DESCRIPTION OF THE TASK:
Write out the data once more, exactly as it reads.
(Beginning of PROVIDED DATA)
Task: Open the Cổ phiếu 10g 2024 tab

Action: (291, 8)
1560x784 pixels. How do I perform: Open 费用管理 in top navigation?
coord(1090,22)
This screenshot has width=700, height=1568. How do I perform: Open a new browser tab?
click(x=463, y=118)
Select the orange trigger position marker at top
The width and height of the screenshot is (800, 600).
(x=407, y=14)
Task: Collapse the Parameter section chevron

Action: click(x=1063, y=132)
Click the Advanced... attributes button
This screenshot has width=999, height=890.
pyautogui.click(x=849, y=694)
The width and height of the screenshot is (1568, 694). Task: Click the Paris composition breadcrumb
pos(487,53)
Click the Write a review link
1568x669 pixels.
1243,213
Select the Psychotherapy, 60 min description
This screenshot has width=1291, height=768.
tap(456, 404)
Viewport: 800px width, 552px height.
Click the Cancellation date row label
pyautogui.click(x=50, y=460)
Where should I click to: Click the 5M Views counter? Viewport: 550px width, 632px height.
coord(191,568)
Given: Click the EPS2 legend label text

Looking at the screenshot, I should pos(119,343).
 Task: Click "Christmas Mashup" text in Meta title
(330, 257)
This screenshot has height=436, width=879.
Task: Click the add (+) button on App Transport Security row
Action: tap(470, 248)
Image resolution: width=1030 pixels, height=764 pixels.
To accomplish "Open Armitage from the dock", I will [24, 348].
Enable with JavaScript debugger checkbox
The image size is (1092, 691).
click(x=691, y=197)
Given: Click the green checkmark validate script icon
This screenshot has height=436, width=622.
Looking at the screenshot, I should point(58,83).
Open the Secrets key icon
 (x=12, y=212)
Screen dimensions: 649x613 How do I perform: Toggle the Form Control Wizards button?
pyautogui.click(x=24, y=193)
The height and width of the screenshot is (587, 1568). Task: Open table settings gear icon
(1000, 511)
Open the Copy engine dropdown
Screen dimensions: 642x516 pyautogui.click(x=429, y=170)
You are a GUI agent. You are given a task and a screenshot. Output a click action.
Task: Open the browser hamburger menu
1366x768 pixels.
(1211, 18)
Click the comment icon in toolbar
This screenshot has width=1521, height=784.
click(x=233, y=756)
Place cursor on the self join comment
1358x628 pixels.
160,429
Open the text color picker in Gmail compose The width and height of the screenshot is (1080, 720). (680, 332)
(End of PROVIDED DATA)
ANSWER BOX:
Task: Open the Cổ phiếu 10g 2024 tab

Action: (291, 8)
1560x784 pixels. How do I perform: Open 费用管理 in top navigation?
coord(1090,22)
This screenshot has width=700, height=1568. How do I perform: Open a new browser tab?
click(x=463, y=118)
Select the orange trigger position marker at top
The width and height of the screenshot is (800, 600).
(x=407, y=14)
Task: Collapse the Parameter section chevron

Action: click(x=1063, y=132)
Click the Advanced... attributes button
This screenshot has width=999, height=890.
pyautogui.click(x=849, y=694)
The width and height of the screenshot is (1568, 694). Task: Click the Paris composition breadcrumb
pos(487,53)
Click the Write a review link
1568x669 pixels.
1243,213
Select the Psychotherapy, 60 min description
This screenshot has width=1291, height=768.
tap(456, 404)
Viewport: 800px width, 552px height.
Click the Cancellation date row label
pyautogui.click(x=50, y=460)
Where should I click to: Click the 5M Views counter? Viewport: 550px width, 632px height.
coord(191,568)
Given: Click the EPS2 legend label text

Looking at the screenshot, I should pos(119,343).
 Task: Click "Christmas Mashup" text in Meta title
(330, 257)
This screenshot has height=436, width=879.
Task: Click the add (+) button on App Transport Security row
Action: tap(470, 248)
Image resolution: width=1030 pixels, height=764 pixels.
To accomplish "Open Armitage from the dock", I will [24, 348].
Enable with JavaScript debugger checkbox
The image size is (1092, 691).
click(x=691, y=197)
Given: Click the green checkmark validate script icon
This screenshot has height=436, width=622.
Looking at the screenshot, I should point(58,83).
Open the Secrets key icon
 (x=12, y=212)
Screen dimensions: 649x613 How do I perform: Toggle the Form Control Wizards button?
pyautogui.click(x=24, y=193)
The height and width of the screenshot is (587, 1568). Task: Open table settings gear icon
(1000, 511)
Open the Copy engine dropdown
Screen dimensions: 642x516 pyautogui.click(x=429, y=170)
You are a GUI agent. You are given a task and a screenshot. Output a click action.
Task: Open the browser hamburger menu
1366x768 pixels.
(1211, 18)
Click the comment icon in toolbar
This screenshot has width=1521, height=784.
click(x=233, y=756)
Place cursor on the self join comment
1358x628 pixels.
160,429
Open the text color picker in Gmail compose The width and height of the screenshot is (1080, 720). (680, 332)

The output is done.